Over a Billion Meals Wasted Daily Across the Globe, Study Finds
According to a report by the United Nations (UN) , on average, more than one billion meals were thrown away per day in the year 2022 and the number is almost a fifth of everything produced in the world. Nadine Marques, researcher at the Josué de Castro Chair in Healthy and Sustainable Food Systems at the Faculty of Public Health (FSP) at the University of São Paulo (USP), examines the research numbers and the importance of this mapping for countries’ control policies.
According to the researcher, the UN report shows that food waste still harms the economy, promotes climate change, the loss of nature, increases pollution and harms people. She says that one of the organization’s goals is to halve the global scale of wasted food by the year 2030, but, in fact, recent numbers indicate that they are moving away from this possibility.

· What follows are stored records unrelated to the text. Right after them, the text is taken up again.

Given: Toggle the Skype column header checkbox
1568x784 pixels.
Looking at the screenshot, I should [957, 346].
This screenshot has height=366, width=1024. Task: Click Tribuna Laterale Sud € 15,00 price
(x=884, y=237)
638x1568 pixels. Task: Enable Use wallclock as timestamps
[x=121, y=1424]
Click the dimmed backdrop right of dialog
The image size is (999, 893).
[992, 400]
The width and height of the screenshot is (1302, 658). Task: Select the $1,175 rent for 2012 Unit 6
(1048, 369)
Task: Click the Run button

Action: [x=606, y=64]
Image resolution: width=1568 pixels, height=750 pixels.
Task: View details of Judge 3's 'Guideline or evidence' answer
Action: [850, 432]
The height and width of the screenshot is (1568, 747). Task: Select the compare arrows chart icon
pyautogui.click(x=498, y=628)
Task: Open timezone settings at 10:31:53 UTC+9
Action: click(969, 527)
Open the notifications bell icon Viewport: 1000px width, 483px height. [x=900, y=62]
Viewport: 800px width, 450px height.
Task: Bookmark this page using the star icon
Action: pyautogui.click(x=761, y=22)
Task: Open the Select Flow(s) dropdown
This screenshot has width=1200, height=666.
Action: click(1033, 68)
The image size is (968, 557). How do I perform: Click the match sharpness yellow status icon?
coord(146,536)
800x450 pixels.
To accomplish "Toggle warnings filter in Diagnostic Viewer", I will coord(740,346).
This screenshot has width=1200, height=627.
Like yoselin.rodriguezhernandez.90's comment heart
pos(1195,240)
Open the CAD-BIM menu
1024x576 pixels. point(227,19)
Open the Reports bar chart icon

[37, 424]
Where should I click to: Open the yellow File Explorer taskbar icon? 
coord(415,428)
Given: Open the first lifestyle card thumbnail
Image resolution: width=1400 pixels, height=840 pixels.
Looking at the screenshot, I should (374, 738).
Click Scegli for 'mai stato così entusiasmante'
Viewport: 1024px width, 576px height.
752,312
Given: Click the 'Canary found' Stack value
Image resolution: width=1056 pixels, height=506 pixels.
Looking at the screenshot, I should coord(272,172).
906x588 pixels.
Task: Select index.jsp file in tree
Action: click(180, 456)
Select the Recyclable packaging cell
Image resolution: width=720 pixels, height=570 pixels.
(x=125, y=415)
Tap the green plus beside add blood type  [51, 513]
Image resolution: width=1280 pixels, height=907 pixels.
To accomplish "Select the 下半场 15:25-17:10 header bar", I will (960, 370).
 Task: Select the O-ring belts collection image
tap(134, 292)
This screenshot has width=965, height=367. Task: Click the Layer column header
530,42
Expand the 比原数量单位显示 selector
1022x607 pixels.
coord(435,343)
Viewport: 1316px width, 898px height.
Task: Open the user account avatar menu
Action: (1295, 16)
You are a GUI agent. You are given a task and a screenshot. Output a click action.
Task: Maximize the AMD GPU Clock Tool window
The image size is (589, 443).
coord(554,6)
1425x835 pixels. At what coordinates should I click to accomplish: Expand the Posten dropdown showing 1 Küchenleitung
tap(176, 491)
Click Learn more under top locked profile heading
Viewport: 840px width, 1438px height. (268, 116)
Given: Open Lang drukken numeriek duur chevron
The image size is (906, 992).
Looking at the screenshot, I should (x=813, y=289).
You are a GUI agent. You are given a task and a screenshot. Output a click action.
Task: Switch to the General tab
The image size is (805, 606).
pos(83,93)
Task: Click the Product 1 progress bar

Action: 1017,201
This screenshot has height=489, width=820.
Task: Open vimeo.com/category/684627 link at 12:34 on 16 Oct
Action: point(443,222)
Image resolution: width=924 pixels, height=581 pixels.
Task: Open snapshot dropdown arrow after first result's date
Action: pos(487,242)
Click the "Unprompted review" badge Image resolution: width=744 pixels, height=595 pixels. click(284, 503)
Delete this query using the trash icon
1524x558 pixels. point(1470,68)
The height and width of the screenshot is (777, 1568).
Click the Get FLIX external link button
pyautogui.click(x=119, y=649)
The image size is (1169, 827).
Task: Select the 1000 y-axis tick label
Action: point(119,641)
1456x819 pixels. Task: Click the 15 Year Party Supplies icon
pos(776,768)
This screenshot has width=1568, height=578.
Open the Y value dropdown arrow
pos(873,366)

Of all the food thrown in the trash, according to the UN, 28% comes from hotel services, cafeterias and restaurants; 12% comes from retail trade, such as butchers and grocery stores; and around 60% comes from family waste in homes. Nadine draws attention to this number of domestic waste, which almost doubled compared to the year before the research and represents around 600 million meals a day.
“Beyond these frightening numbers, the report is very important as it serves as a practical guide for countries to more consistently and reliably measure and report food waste. Therefore, knowing the size of the problem is the first step towards solving it”, he explains.
Difficulties
According to the expert, food systems are made up of a chain of factors that influence consumption in each country and range from food cultivation and transportation to trade and consumption. She explains that this complexity of elements makes precise control of what is wasted even more difficult.
“In fact, we use natural resources in the production, storage, transport and distribution of food and these resources are silently lost, along with the food when it is wasted. So, we have to really look at this data, because it shows the magnitude of the problem,” she says.
Homes
For Nadine Marques, some behaviors of people in their homes and family life explain the high rates of food thrown in the trash. She explains that people need to better plan when to buy food, avoid preparing meals that exceed what each person can bear to eat, check leftovers in the refrigerator before preparing a new meal and also pay attention to storing fresh food.
The expert warns, however, that the blame for this waste should not be entirely directed at families, since there are external factors that impact the shelf life of food. She draws attention to the high temperatures that hit the world last year and mainly affect third world countries, where people do not have access to refrigerators and adequate food storage conditions.
“They do not have adequate and robust refrigeration chains and food ends up spoiling, but this is an increasingly present reality, and not only in the hottest countries, but also in regions that have faced severe heat waves; It’s worth remembering that 2023 was the hottest year on record. This waste is often not a choice made by people, but a factor associated with conditions of socioeconomic inequality”, he concludes.